Where the Freeze Bites Hardest
The national aggregates mask a dramatic divergence at the industry level. Construction job openings collapsed 51% over the past two years, from 413,000 in January 2024 to just 202,000 in February 2026. That is the sharpest decline of any major sector and reflects the impact of elevated mortgage rates and a pullback in commercial real estate development. The information sector — tech, media, telecom — saw openings fall 43%, from 160,000 to 91,000, extending the tech hiring drought that began with the mass layoffs of late 2022 and early 2023.
Healthcare, long considered the economy's most reliable job engine, is no longer immune. Openings in healthcare and social assistance fell 31% to 1.28 million — still the single largest category of openings by volume, but meaningfully below its 1.85 million reading two years ago.
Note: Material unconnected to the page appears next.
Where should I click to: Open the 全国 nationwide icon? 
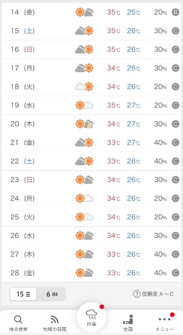pos(128,319)
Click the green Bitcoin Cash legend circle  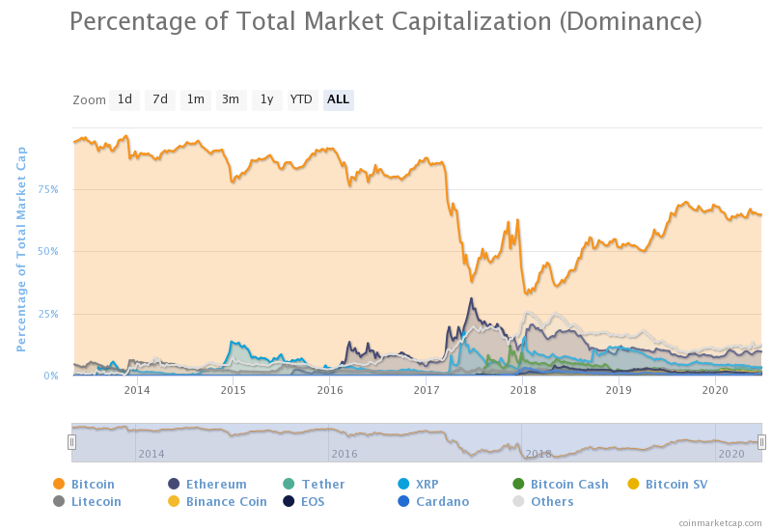518,484
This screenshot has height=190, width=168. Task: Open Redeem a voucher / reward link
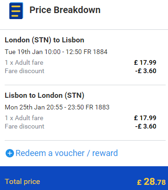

Professional and business services, which includes the consulting, legal, and accounting firms that serve as leading indicators of corporate investment intentions, dropped 12%.
The lone bright spots are in consumer-facing sectors. Retail trade openings surged 44% to 701,000 — the only major sector to show a double-digit percentage gain. Trade, transportation, and utilities rose 15%. This pattern is consistent with an economy where consumer spending — fueled by still-solid wage gains among the employed — is holding up even as business investment and hiring slow. The consumer is doing the work that corporations have stopped doing.
Government openings fell 21%, a decline that likely reflects the ongoing federal workforce reduction initiatives. At 701,000, public-sector openings are down from 892,000 two years prior, with the contraction concentrated at the federal level rather than state and local governments.